Cancer Res Treat.  2004 Feb;36(1):56-61.

Reduced Expression of E-cadherin in Human Non-small Cell Lung Carcinoma

Affiliations
  • 1Department of Pathology, Dankook University College of Medicine, Chungnam, Korea.

Abstract

PURPOSE
E-cadherin, a calcium-dependent cell to cell adhesion molecule, plays a key role in the maintenance of tissue integrity. Reduction or loss of E-cadherin has been reported to have a role in the development of human malignancies. The expression of E-cadherin was analyzed in human non-small cell lung carcinoma (NSCLC) to elucidate the role in pulmonary carcinogenesis and determine the relationship with several clinicopathological factors and the prognosis. MATERIALS AND METHODS: Sixty five human cases of NSCLC were evaluated by immunohistochemical analysis for the expression of E-cadherin. The immunostaining results for E-cadherin were semiquantitatively interpreted, as preserved and reduced, in the tumor tissues. The E-cadherin expression was analyzed in relation to several clinicopathological data and the survival. The cell proliferation index of the tumors was evaluated by immunostaining with the Ki-67 antigen. RESULTS: Reduced E-cadherin expression was found in 51 cases of NSCLC tissues (78.4%) compared to that in the normal controls. Reduced E-cadherin expression was significantly correlated with male smokers and squamous cell type of the cancer, but not with histological grade, TNM stage and survival. The E-cadherin expression showed a weak inverse relationship with the proliferative activity of tumor cells, which was measured using the Ki-67 antigen. CONCLUSION: Our data support the hypothesis that reduced E-cadherin expression may play a role in the pathogenesis of human NSCLC, which might be associated with the control for cell proliferation.

Keyword

E-cadherin; Non-small cell lung carcinoma; Ki-67 antigen

MeSH Terms

Cadherins*
Carcinogenesis
Cell Adhesion
Cell Proliferation
Humans*
Ki-67 Antigen
Lung*
Male
Prognosis
Cadherins
Ki-67 Antigen

Figure

  • Fig. 1 Normal bronchial and alveolar epithelia as the paracarcinoma controls show distinct membranous expression for E-cadherin proteins (×400).

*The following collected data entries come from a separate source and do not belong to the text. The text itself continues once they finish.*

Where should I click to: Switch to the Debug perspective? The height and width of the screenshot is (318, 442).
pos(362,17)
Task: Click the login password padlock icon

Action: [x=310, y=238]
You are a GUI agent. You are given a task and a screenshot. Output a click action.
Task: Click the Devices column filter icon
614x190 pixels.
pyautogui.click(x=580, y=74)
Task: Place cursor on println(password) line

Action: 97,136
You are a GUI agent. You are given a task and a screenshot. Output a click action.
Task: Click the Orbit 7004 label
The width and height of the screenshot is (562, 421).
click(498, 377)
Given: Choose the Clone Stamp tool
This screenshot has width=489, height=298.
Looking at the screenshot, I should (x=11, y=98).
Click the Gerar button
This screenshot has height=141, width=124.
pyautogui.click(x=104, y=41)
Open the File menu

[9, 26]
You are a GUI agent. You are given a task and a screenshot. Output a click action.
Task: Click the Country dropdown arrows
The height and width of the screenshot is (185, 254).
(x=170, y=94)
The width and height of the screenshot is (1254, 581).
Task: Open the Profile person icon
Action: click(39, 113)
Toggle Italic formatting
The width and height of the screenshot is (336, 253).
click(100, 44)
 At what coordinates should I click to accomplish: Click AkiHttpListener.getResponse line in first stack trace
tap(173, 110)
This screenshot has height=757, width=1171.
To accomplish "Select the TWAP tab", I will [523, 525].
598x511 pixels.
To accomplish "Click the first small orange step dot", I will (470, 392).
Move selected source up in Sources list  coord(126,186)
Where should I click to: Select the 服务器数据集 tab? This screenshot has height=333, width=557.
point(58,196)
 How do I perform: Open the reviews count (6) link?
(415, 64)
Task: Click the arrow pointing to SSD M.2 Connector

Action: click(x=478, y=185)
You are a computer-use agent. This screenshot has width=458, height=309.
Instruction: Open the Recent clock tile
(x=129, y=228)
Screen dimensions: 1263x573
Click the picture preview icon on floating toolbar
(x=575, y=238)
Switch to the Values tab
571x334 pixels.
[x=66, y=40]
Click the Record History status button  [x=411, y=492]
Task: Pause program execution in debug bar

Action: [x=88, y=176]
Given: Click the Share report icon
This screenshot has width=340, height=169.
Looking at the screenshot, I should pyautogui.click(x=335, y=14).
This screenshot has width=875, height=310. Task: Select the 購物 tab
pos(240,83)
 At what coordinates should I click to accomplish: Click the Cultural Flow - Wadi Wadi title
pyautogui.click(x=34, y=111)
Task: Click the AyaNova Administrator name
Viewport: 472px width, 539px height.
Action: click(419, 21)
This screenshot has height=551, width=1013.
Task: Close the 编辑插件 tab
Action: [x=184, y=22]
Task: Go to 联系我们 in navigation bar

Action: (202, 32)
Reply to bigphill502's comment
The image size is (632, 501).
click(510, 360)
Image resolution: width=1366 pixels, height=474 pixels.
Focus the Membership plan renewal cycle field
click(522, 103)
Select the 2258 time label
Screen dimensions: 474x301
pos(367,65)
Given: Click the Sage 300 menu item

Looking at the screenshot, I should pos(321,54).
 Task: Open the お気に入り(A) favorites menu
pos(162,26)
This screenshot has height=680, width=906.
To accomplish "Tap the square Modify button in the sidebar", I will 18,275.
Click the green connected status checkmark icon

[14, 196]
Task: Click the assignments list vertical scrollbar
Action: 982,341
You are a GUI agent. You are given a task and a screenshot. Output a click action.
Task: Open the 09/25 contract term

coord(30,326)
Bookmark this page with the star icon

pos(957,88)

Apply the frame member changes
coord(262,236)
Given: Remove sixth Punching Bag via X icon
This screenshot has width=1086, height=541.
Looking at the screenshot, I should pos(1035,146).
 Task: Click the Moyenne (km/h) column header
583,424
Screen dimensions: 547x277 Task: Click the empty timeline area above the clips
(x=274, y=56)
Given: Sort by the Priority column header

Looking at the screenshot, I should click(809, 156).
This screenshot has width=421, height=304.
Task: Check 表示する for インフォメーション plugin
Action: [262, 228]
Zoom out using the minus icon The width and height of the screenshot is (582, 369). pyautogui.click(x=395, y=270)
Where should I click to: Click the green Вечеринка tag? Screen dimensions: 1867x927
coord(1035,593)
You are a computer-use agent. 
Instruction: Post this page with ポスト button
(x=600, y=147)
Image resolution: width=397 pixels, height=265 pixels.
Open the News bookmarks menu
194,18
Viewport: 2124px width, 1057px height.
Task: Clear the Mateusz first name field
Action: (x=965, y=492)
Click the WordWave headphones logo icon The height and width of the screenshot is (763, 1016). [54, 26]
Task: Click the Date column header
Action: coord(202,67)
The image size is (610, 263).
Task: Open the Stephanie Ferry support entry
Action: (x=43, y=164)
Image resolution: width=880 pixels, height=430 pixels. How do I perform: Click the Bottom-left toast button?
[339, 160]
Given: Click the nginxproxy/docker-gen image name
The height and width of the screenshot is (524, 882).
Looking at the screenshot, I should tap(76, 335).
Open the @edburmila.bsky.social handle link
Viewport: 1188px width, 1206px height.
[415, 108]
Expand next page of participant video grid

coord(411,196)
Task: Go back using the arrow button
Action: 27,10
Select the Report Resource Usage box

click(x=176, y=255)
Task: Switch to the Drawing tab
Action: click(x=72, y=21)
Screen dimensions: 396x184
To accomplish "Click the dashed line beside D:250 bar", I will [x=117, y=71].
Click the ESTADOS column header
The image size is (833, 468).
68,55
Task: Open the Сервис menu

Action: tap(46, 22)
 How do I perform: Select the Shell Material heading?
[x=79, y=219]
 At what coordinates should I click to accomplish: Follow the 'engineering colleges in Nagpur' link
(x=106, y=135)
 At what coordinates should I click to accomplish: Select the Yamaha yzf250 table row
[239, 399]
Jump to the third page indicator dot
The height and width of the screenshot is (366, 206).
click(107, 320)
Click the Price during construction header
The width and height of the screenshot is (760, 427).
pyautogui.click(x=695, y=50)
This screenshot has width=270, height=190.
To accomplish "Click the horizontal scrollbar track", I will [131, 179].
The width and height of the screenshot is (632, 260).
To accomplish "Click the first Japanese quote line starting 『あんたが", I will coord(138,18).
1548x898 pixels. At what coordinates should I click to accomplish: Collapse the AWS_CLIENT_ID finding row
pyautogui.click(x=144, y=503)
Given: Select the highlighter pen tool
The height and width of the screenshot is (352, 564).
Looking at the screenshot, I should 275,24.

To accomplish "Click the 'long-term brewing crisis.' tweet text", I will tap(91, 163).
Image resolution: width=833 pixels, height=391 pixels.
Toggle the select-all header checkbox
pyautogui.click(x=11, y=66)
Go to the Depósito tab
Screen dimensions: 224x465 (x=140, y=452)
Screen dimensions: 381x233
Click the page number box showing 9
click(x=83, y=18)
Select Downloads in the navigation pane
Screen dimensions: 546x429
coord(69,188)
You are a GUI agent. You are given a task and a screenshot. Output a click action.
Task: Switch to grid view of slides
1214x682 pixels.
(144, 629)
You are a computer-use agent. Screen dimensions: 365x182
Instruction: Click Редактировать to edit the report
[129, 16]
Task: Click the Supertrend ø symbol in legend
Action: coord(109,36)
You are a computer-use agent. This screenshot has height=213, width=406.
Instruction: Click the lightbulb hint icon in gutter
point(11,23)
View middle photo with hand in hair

  • Fig. 2 A squamous cell carcinoma of the lung reveals higher E-cadherin expression in the better differentiated than the poorly differentiated areas within the same tumor cell cluster (×400).

  • Fig. 3 A pulmonary adenocarcinoma reveals preserved E-cadherin expression, regardless of differentiation (×400).

  • Fig. 4 A squamous cell carcinoma, with reduced E-cadherin expression (A), shows high Ki-67 proliferative activity (B) in the tumor cells (×400).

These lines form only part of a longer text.